The unknown that comes from change incites fear and anxiety because of the loss of control that accompanies it. That loss primarily may pertain to something outward, such as being let go from a job or moving away from family and friends, but often it is accompanied by a loss of control over emotions that is equally as frightening. Without knowing how something new or how a big change may influence an outcome, we have no way to know whether a risk will be worth the reward. My parents faced this challenge when they batted around the idea of the 2006 move. In the midst of a challenging job market, they had to determine whether keeping our family where we lived at time was worth the uncertainty or whether moving us to a new state was worth uprooting three teenagers. Ultimately, they took the risk of moving our family and did, in fact, pay the challenging price of waiting for moody children to adjust to a new home and new schools and admit that the end of the world had not fallen upon them. Fourteen years later in the same home, the positive evidence of the relocation is more than evident…even if none of us saw that coming at the time.

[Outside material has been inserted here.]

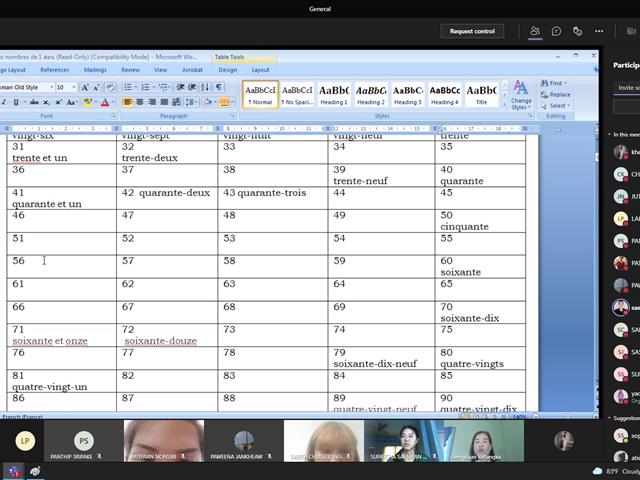Switch to the References ribbon tab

Once change is enacted, the challenge is to look forward rather than to look behind—or perhaps it should be how to look forward with joy and behind with peace rather than regret. Leaving what is comfortable never is easy. There is growth to be had, though, from pushing ourselves to be more than what we are at the present time. While comfort is not bad, we are called to be more than stagnant. Without change, we become flat. Without pursuing something new, we see too little of the world and do too little for it. We do not have to lose ourselves—our identities, control of our emotions, or our self-worth—if change is difficult or doesn’t go as planned. We can make small changes to ourselves but still retain who we are. We also can push ourselves to be better, go farther, and do more yet return home at the end of the day. Like with most of everything that we come across in life, there is a middle ground with change and the new. Fear and anxiety do not have to be negative. We can experience them, learn from them, make the change, and still be OK.